Machine Learning and Advanced Machine Learning:
You should be familiar with different types of machine learning like supervised/unsupervised learning, and reinforcement learning.
Data Visualization:
You should have a working knowledge of using tools like Tableau, Kibana, Google Charts, and Data Wrapper.
Big Data:
Big data analytics is crucial to improve business decisions and gain a competitive edge.
Data Ingestion and Munging/wrangling:
You should be able to process, transfer, load, and process data for storage or later using data ingestion tools like Apache Sqoop and Flume. Besides, you should be able to differentiate and remove data features as required and identify variables.

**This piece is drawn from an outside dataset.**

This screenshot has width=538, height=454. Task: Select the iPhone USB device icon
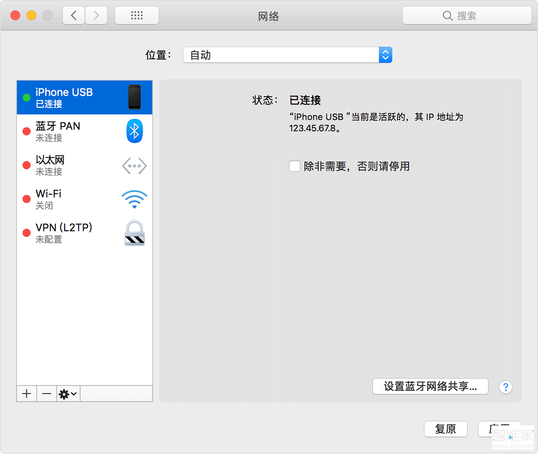tap(135, 97)
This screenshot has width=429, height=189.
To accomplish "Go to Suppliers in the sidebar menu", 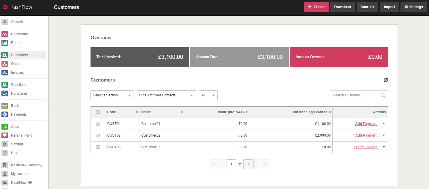I will pos(18,85).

Data-driven problem solving:
You should productively approach a problem by understanding features, frame questions, decide approximation and make sense of data.
Non-Technical Skills
Apart from technical skills, other skills like intellectual curiosity, business acumen, and communication are essential. You should have an understanding of the business domain you are working with so that it is possible to derive business insights. You must have the fire in you to learn, dissect, and use data for business benefits.
A cross-disciplinary knowledge and motivation helps you move a long way in the chosen career successfully.